Petit rappel constitutionnel (1)
Dans la Ve République, le président possède des pouvoirs étendus comme : le président de la République veille au respect de la Constitution, garant de l’indépendance nationale (art. 5), promulgue les lois (art. 10), propose le référendum (art. 11), peut dissoudre l’Assemblée nationale (art.12), nomme aux emplois civils et militaires (art.13), accrédite les ambassadeurs (art. 14), chef des armées (art.15), droit de grâce (art 17), sans oublier l’article 16 en cas de force majeure... Arrêtons-nous sur l’article qui m’intéresse compte tenu de l’actualité :
Article 8 :Le président de la République nomme le Premier ministre. Il met fin à ses fonctions sur la présentation par celui-ci de la démission du gouvernement. Sur la proposition du Premier ministre, il nomme les autres membres du gouvernement et met fin à leurs fonctions.
Or, il semble bien que, dans les faits, on assiste à une révision de facto de la Constitution. Depuis hier, les médias se font le relais des consultations menées par M. Sarkozy concernant le futur gouvernement. Deux exemples :
« Il n’est pas encore président de la République. En attendant, il assure les fonctions de Premier ministre. "C’est Sarkozy qui fait lui-même le gouvernement", résume, lucide et sans état d’âme, un proche collaborateur de François Fillon, le futur premier ministre du futur président. Acte manqué ? Nicolas Sarkozy doit passer le week-end dans la résidence des premiers ministres, le pavillon de la Lanterne dans le parc du château de Versailles. "Il m’a demandé si c’était possible. J’ai accepté. Aucun problème", confie Dominique de Villepin. "Cela lui a été proposé par le Premier ministre et il va accepter", corrige un proche collaborateur du nouveau chef de l’Etat. » (2 )
Samedi 12 mai, 12h25
Paris (Reuters) - Une semaine après son élection à la présidence de la République, Nicolas Sarkozy poursuit sa quête de la "dream team", un gouvernement qu’il veut à la fois resserré, ouvert à des personnalités du centre et de gauche, respectant la parité homme-femme et privilégiant l’efficacité. (3)

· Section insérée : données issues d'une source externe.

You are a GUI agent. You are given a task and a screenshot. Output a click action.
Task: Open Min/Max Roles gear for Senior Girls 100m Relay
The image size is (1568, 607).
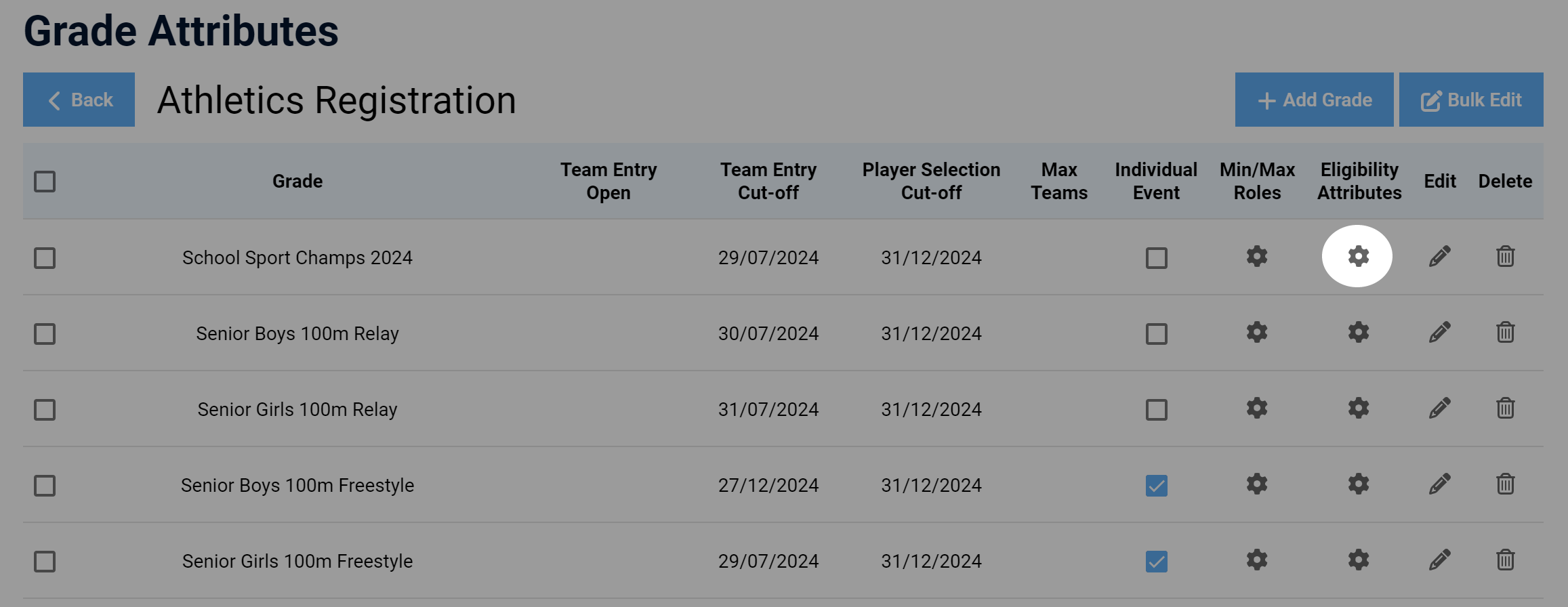click(1257, 409)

Certes, on pourra me dire que les précédents présidents mettaient aussi leur touche personnelle. Pourtant, je n’ai pas souvenir que les précédents premiers ministres aient eu si peu d’action dans la formation du gouvernement. Il est vrai que techniquement, notre futur Premier ministre n’est point nommé. Mais cela rend bien les tractations actuelles étonnantes. La chronologie indiquée dans l’article 8 n’est pas respectée. M. Sarkozy souhaite être un président proche des Français, un président qui intervienne effectivement plus souvent et plus qu’avant, un président qui agit.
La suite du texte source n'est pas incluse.